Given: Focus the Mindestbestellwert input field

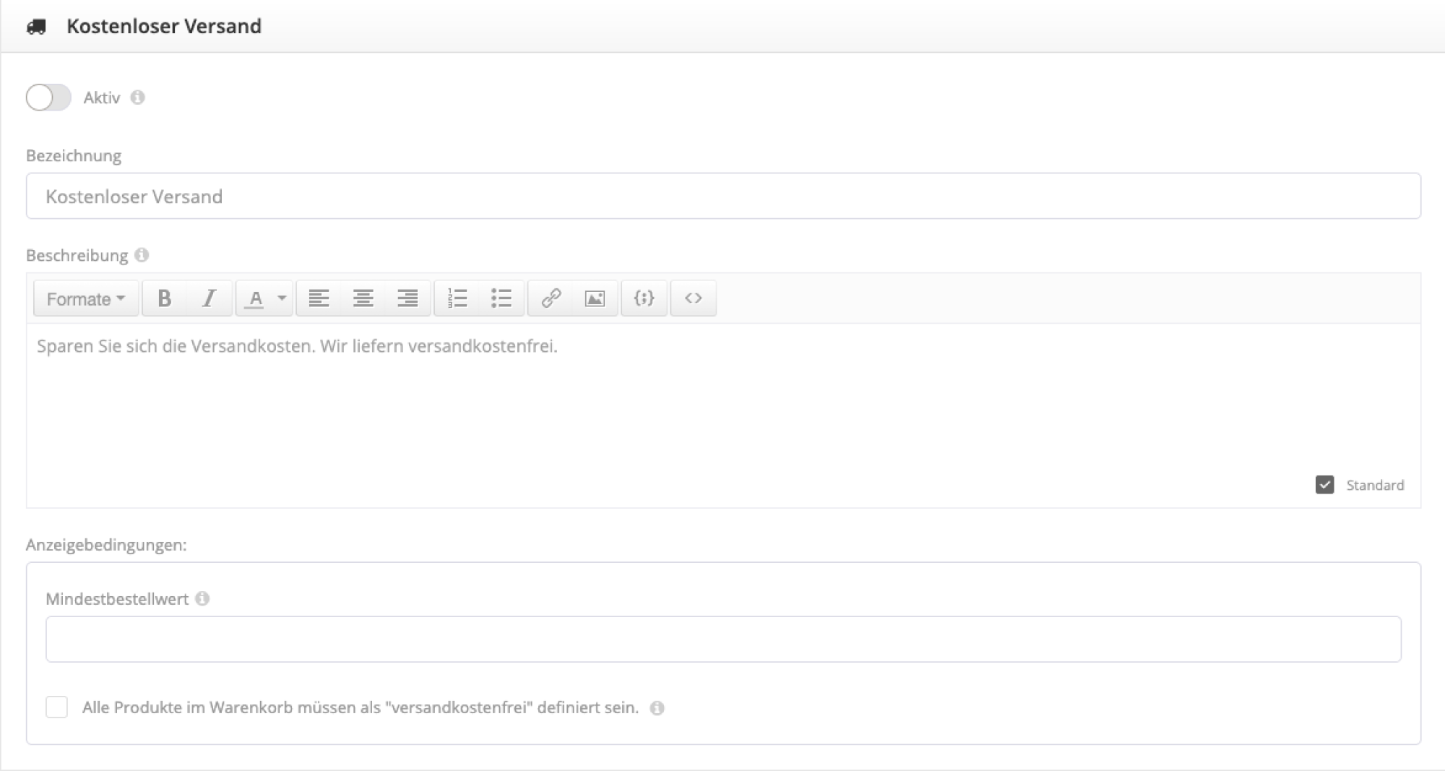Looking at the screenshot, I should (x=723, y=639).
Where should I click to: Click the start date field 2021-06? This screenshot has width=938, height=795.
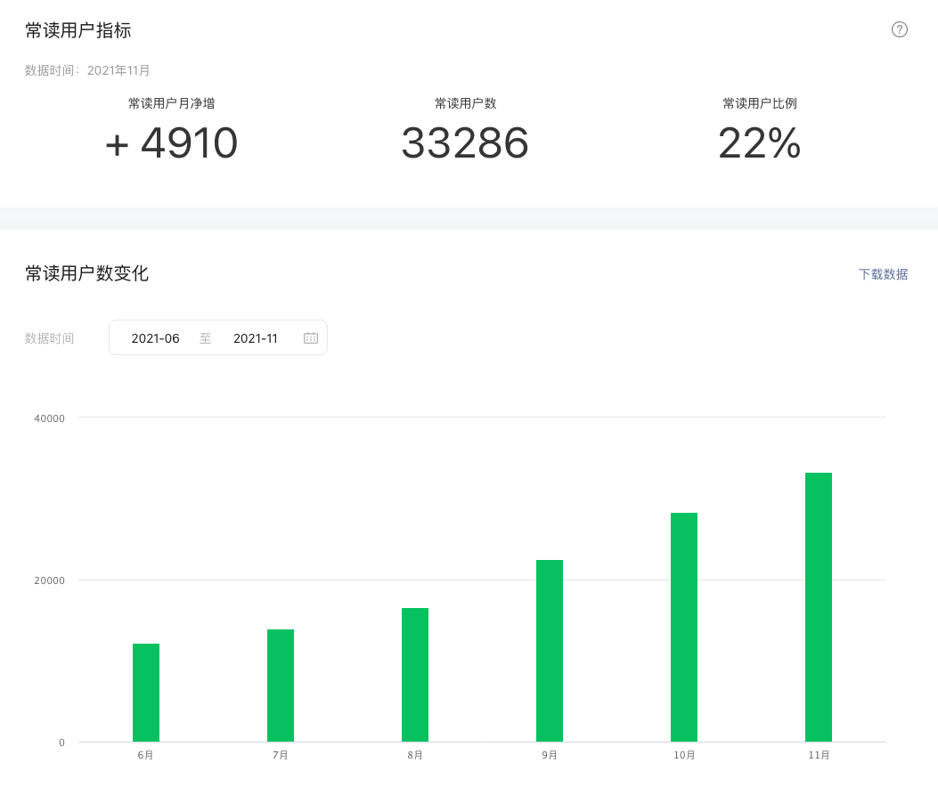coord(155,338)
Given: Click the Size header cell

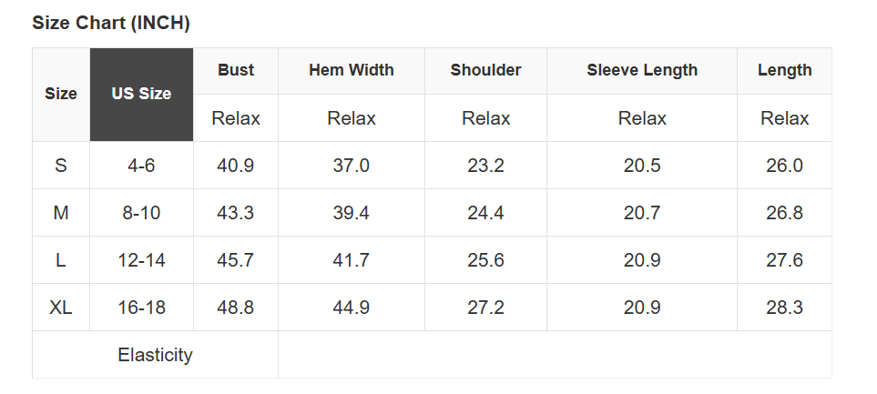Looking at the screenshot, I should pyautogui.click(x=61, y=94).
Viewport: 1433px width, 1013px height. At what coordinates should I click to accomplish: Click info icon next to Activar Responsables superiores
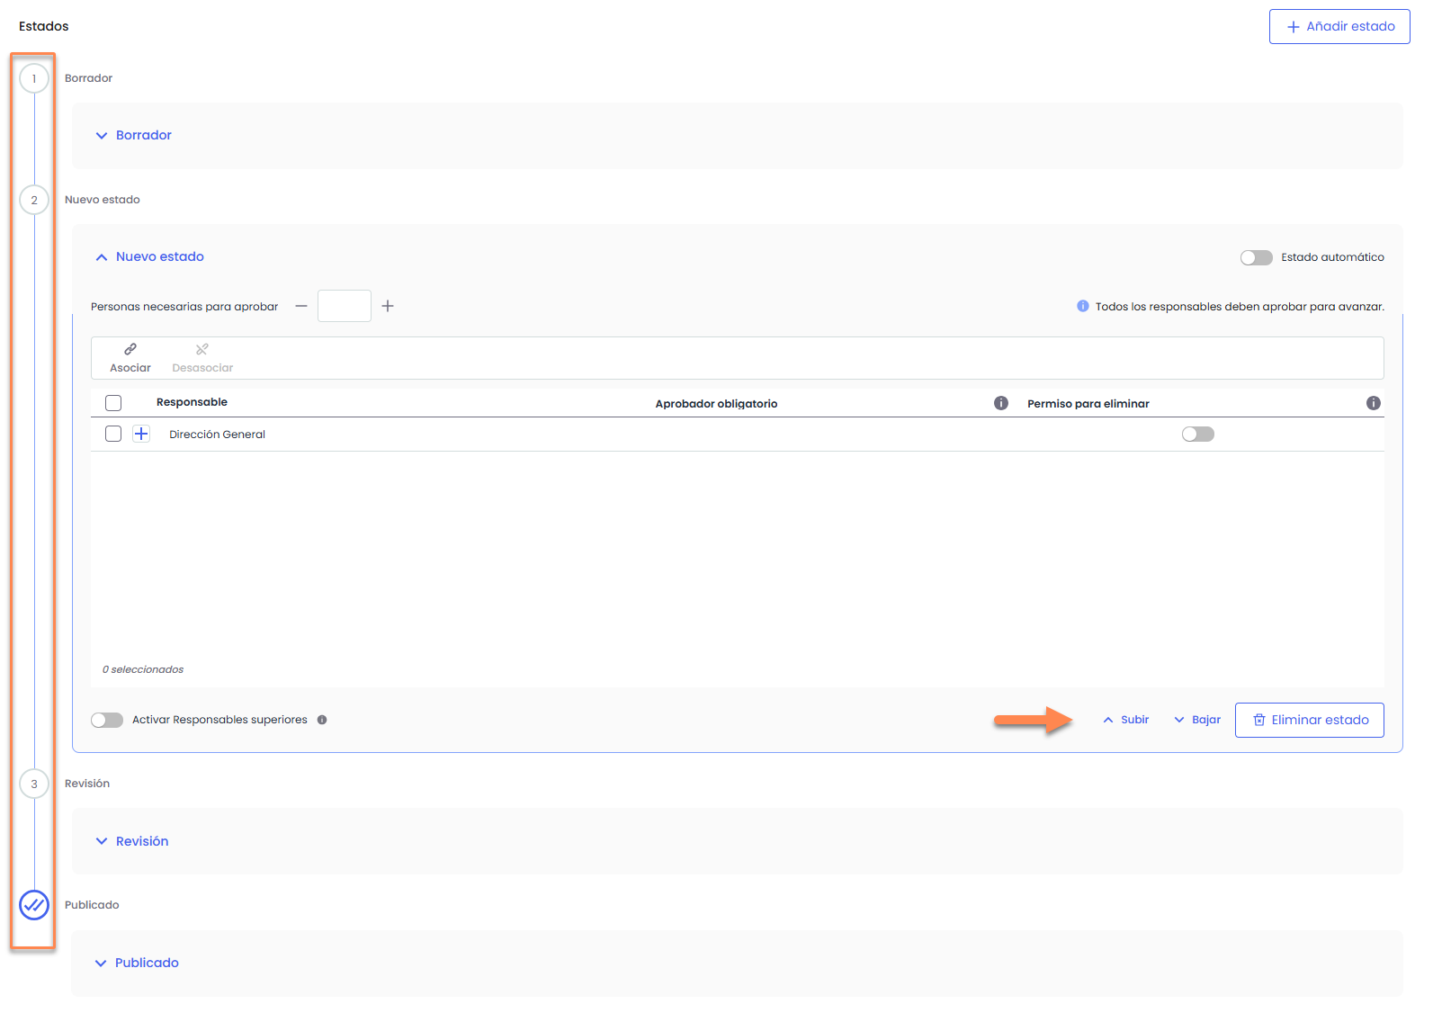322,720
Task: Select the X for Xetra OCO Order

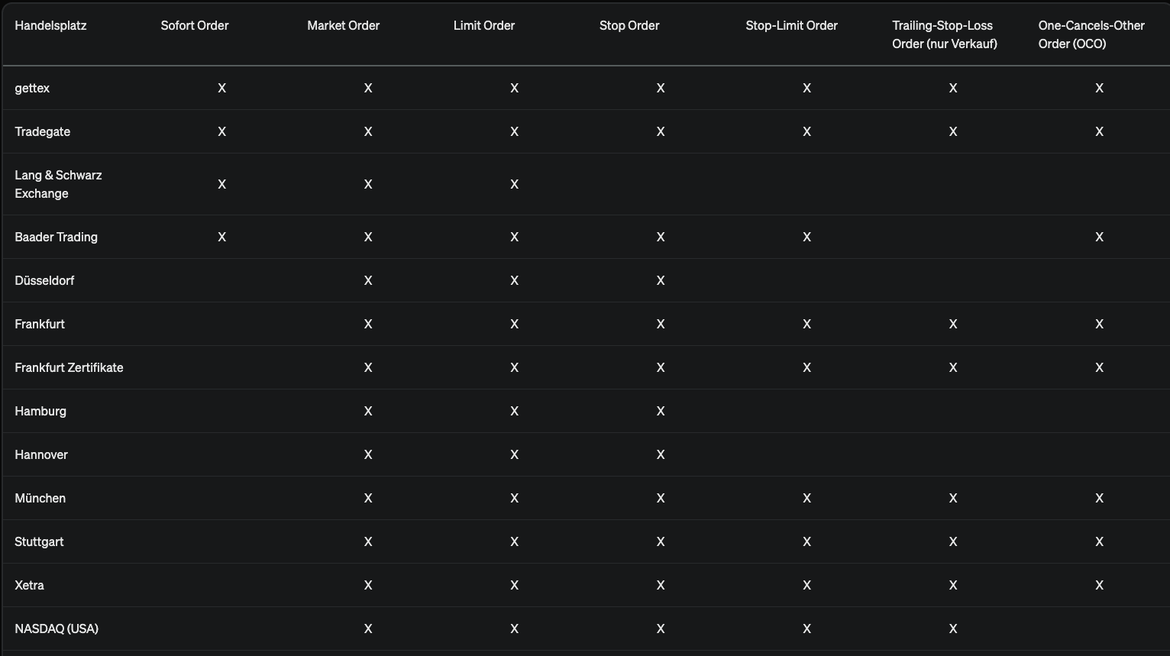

Your task
Your response should consist solely of the lines from the line with "Where should I" through the last line of the entries above, printed exactly and without pictures.

Problem solution
Where should I click to: Click the start date field 2021-06? This screenshot has width=938, height=795.
coord(155,338)
Given: Click the Size header cell

Looking at the screenshot, I should pyautogui.click(x=61, y=94).
Viewport: 1433px width, 1013px height. At what coordinates should I click to accomplish: Click info icon next to Activar Responsables superiores
322,720
Task: Select the X for Xetra OCO Order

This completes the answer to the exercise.